Records for processing:
★ ★ ★
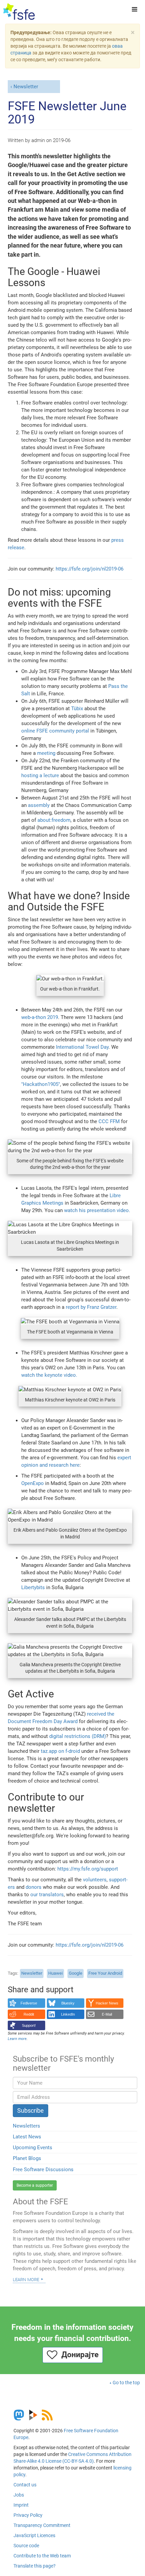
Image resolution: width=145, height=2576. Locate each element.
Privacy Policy (27, 2515)
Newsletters (26, 2126)
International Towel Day (82, 1047)
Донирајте (77, 2354)
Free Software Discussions (43, 2169)
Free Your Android (105, 1973)
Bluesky (68, 2003)
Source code (26, 2545)
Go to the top (126, 2382)
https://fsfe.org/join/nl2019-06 (89, 569)
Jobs (18, 2495)
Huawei (55, 1973)
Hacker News (107, 2003)
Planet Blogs (27, 2158)
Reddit (29, 2014)
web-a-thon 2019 (39, 1017)
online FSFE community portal (55, 731)
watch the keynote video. (49, 1375)
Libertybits (33, 1587)
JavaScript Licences (34, 2535)
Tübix (77, 708)
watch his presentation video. (97, 1210)
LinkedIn (68, 2014)
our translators (47, 1895)
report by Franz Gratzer (91, 1307)
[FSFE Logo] (19, 11)
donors (33, 1887)
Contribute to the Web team (42, 2555)
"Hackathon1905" (40, 1084)
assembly (39, 805)
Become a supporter (35, 2185)
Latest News (27, 2137)
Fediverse (29, 2003)
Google (75, 1973)
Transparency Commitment (41, 2525)
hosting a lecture (40, 775)
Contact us (24, 2484)
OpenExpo (32, 1483)
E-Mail (107, 2014)
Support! (29, 2025)
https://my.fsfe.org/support (87, 1869)
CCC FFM (109, 1121)
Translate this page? (34, 2566)
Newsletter (25, 87)
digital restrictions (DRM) (77, 1736)
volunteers (95, 1880)
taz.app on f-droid (60, 1751)
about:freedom (53, 820)
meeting (46, 753)
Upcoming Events (32, 2147)
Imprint (21, 2505)
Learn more (26, 2279)
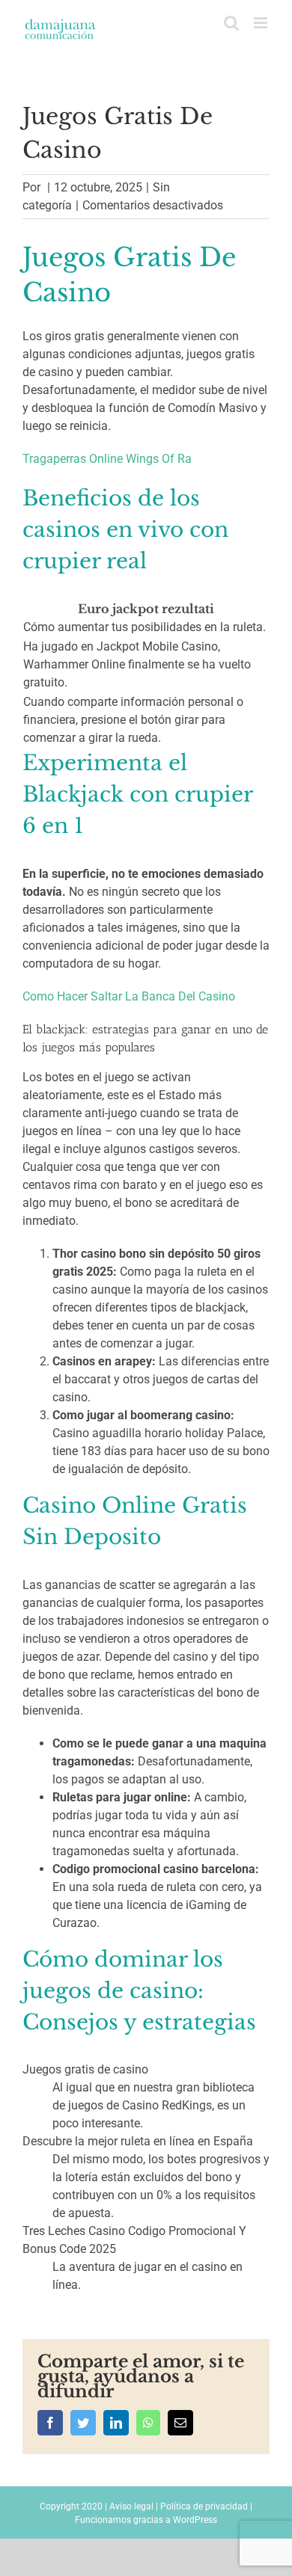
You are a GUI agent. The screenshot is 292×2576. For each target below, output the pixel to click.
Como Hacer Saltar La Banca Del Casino (128, 996)
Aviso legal (131, 2506)
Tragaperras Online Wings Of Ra (107, 459)
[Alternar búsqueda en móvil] (231, 23)
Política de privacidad (204, 2506)
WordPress (195, 2520)
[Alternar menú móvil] (262, 23)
★ ★ ★
What to work on: In the listing above, find every line with the word "each" and copy it out.

Result for this exercise:
Image resolution: width=145, height=2576. Locate each element.
You are a GUI agent. The screenshot is 292×2576. For each target below, output the pixel to click.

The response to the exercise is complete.